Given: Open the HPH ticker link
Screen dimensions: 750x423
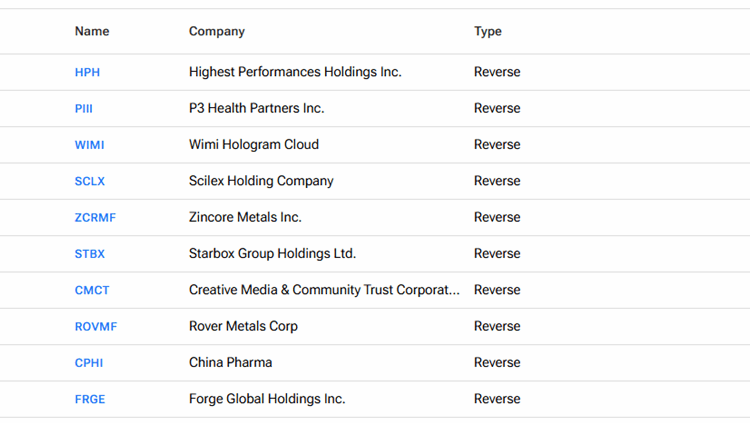Looking at the screenshot, I should (x=87, y=72).
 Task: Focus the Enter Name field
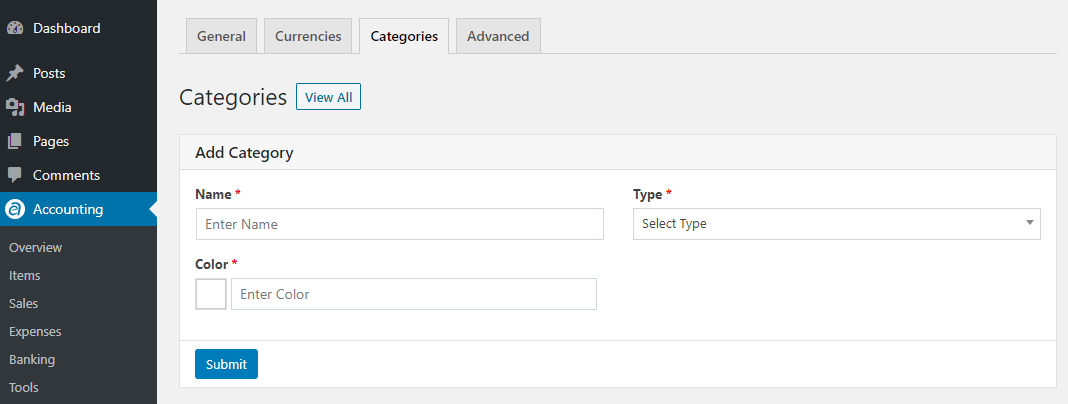pyautogui.click(x=400, y=224)
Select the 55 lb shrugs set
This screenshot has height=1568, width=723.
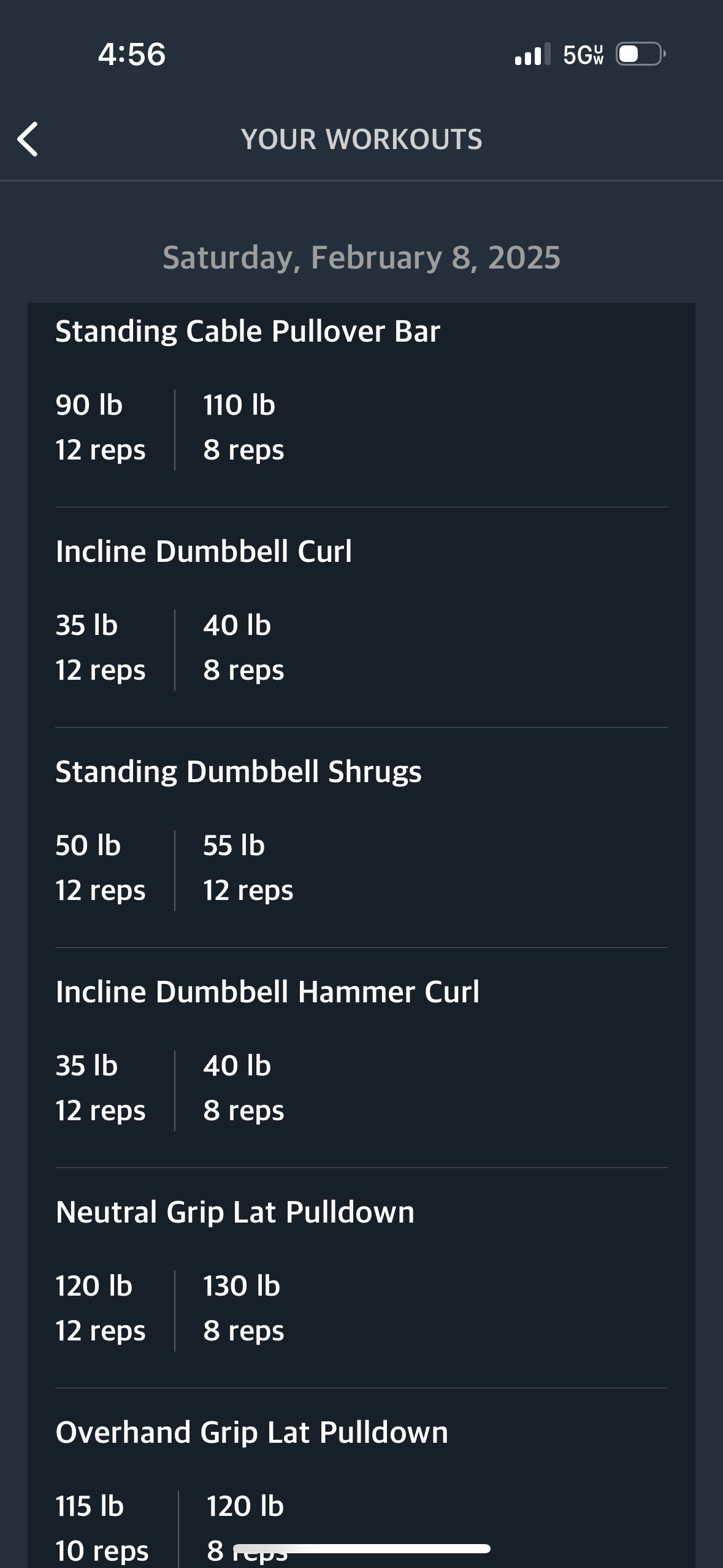tap(248, 868)
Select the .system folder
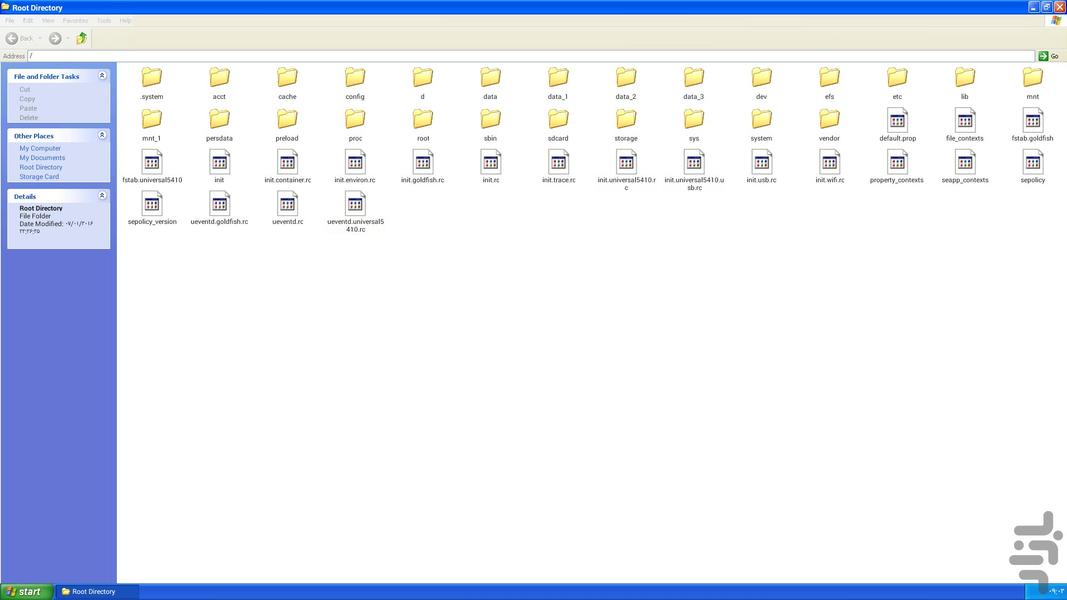This screenshot has height=600, width=1067. pos(152,78)
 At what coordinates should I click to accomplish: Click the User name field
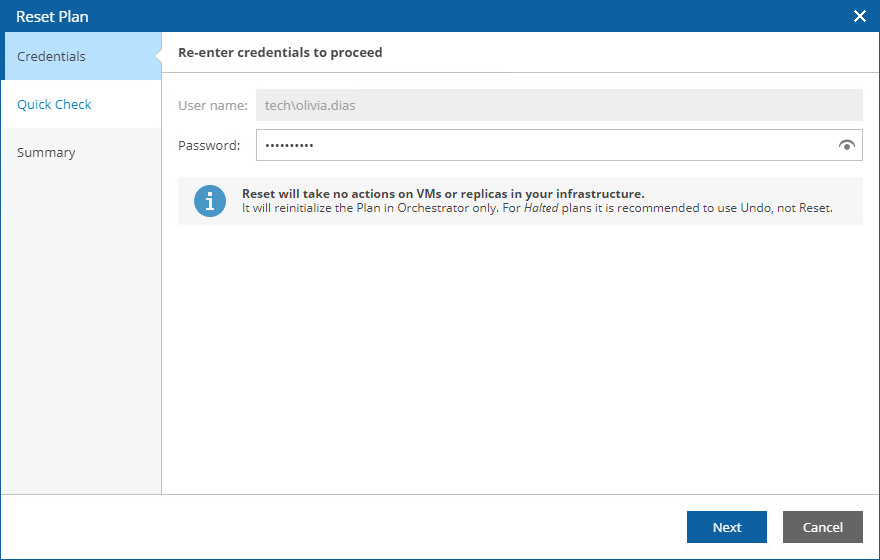coord(558,105)
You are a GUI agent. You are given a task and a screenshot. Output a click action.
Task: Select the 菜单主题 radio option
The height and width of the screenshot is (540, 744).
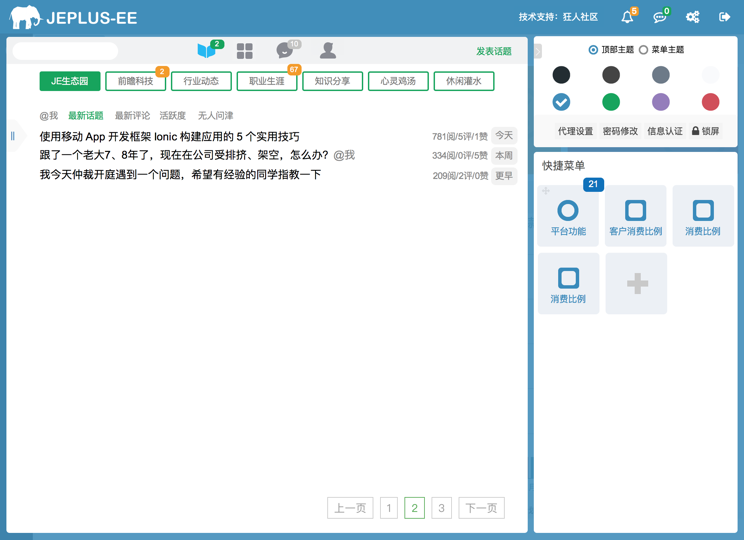643,50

§ **Work required**
Nothing but the lines from the one containing "This screenshot has height=1568, width=723." through the end of the listing should be printed, each exactly as it appears and without pictures.

§ **Solution to the problem**
This screenshot has height=1568, width=723.
tap(248, 868)
Select the .system folder
This screenshot has height=600, width=1067. pos(152,78)
 At what coordinates should I click to accomplish: Click the User name field
coord(558,105)
You are a GUI agent. You are given a task and a screenshot. Output a click action.
Task: Select the 菜单主题 radio option
The height and width of the screenshot is (540, 744).
643,50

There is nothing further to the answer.